> [LIST OF TASKS]:
1/ Summarize the evidence graph document in two sentences.
2/ From the evidence graph document, set down everything from "Philosophical Foundation" down to "IS that infrastructure.", word for word.

> [TEXT EXCERPT]:

>> START

Evidence Graph Architecture

Vision

Infrastructure for pragmatic epistemology in investigative journalism. Combines:

i-docs navigation principles: Navigation over narration, reader agency
PROMPT framework: 6-dimensional epistemological scoring
Boundary objects theory: Multiple perspectives on same evidence

Philosophical Foundation

The Core Argument

We didn't fall from Truth to Post-Truth; we evolved to complex epistemology without building infrastructure. This system IS that infrastructure.

Design Principles

Coordination without consensus: Different audiences navigate same evidence differently
Measurable epistemology: PROMPT scores make evidence quality explicit
Progressive enhancement: Works without JavaScript, enhanced with it
Open by default: Open source, EU data sovereignty, NUJ network adoption

Data Model

Core Entities

Claims

%Claim{
  id: UUID,
  text: String,
  investigation_id: UUID,
  claim_type: :primary | :supporting | :counter,
  confidence_level: 0.0..1.0,
  prompt_scores: %PromptScores{
    provenance: 0..100,      # Source credibility
    replicability: 0..100,   # Can others verify?
    objective: 0..100,       # Operational definitions
    methodology: 0..100,     # Research quality
    publication: 0..100,     # Peer review, venue
    transparency: 0..100     # Open data/methods
  },
  created_by: String,
  created_at: DateTime,
  updated_at: DateTime,
  metadata: Map
}

Evidence

%Evidence{
  id: UUID,
  title: String,
  evidence_type: :document | :dataset | :interview | :media | :other,
  source_url: String,
  local_path: String,
  ipfs_hash: String,        # Provenance via IPFS
  zotero_key: String,       # Two-way sync
  dublin_core: Map,         # Standardized metadata
  schema_org: Map,          # Semantic web compatibility
  extraction_date: DateTime,
  prompt_scores: %PromptScores{},
  tags: [String],
  created_at: DateTime,
  metadata: Map
}

Relationships (Edges)

%Relationship{
  _from: "claims/:uuid",
  _to: "evidence/:uuid",
  relationship_type: :supports | :contradicts | :contextualizes,
  weight: -1.0..1.0,        # -1 = strong contradiction, +1 = strong support
  confidence: 0.0..1.0,     # How certain is this relationship?
  created_by: String,
  reasoning: String,        # Why this relationship exists
  created_at: DateTime,
  metadata: Map
}

Navigation Paths

%NavigationPath{
  id: UUID,
  investigation_id: UUID,
  audience_type: :activist | :policymaker | :researcher | :skeptic | :affected_person | :journalist,
  name: String,
  description: String,
  entry_points: [UUID],     # Starting claims/evidence
  path_nodes: [%PathNode{
    entity_id: UUID,
    entity_type: :claim | :evidence,
    order: Integer,
    context: String,        # Why show this here?
    emphasis: Map           # What to highlight
  }],
  created_at: DateTime
}

Investigations (Container)

>> END

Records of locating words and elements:
>> START

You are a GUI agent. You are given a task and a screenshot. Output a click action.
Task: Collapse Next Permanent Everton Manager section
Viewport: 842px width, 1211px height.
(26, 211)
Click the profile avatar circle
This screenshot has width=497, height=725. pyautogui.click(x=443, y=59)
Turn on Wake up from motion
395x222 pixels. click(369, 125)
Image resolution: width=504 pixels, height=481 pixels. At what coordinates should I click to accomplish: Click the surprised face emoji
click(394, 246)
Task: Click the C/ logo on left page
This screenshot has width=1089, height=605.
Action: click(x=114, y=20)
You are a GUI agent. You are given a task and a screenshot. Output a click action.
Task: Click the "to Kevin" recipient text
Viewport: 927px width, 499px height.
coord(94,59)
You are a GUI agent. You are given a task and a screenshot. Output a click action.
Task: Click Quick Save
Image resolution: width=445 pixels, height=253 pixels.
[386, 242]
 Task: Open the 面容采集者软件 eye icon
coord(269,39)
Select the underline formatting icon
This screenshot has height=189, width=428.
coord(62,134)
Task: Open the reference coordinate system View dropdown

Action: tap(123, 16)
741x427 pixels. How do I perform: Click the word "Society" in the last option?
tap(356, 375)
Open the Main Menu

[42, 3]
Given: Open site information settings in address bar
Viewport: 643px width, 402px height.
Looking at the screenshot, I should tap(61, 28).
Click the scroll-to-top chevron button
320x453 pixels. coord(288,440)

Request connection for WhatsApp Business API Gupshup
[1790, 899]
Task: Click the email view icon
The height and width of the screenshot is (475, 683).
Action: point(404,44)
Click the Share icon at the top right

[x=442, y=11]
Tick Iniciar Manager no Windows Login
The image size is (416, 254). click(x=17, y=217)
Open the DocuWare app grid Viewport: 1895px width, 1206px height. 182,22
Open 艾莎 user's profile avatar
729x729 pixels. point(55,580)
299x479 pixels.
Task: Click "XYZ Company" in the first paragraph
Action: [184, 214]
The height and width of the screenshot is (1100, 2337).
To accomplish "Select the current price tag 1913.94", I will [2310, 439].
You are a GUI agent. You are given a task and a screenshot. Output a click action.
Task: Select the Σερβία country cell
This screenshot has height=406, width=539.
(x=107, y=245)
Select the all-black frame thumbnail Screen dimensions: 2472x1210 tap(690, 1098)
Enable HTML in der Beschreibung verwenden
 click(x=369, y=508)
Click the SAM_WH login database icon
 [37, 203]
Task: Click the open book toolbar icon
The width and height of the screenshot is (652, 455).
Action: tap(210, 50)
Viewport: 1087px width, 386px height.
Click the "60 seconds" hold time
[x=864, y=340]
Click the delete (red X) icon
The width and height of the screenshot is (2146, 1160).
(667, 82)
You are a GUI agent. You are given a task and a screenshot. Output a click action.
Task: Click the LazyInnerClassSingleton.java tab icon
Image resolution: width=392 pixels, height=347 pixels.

>> END

> [OUTPUTS BY TASK]:
1/ The evidence graph document describes infrastructure for pragmatic epistemology in investigative journalism that combines i-docs navigation principles, the PROMPT framework's six-dimensional epistemological scoring, and boundary objects theory. Its data model defines claims and evidence scored on six PROMPT dimensions, weighted relationships in which evidence supports, contradicts, or contextualizes a claim, and navigation paths built for audience types such as activists, policymakers, researchers, and skeptics.

2/
Philosophical Foundation

The Core Argument

We didn't fall from Truth to Post-Truth; we evolved to complex epistemology without building infrastructure. This system IS that infrastructure.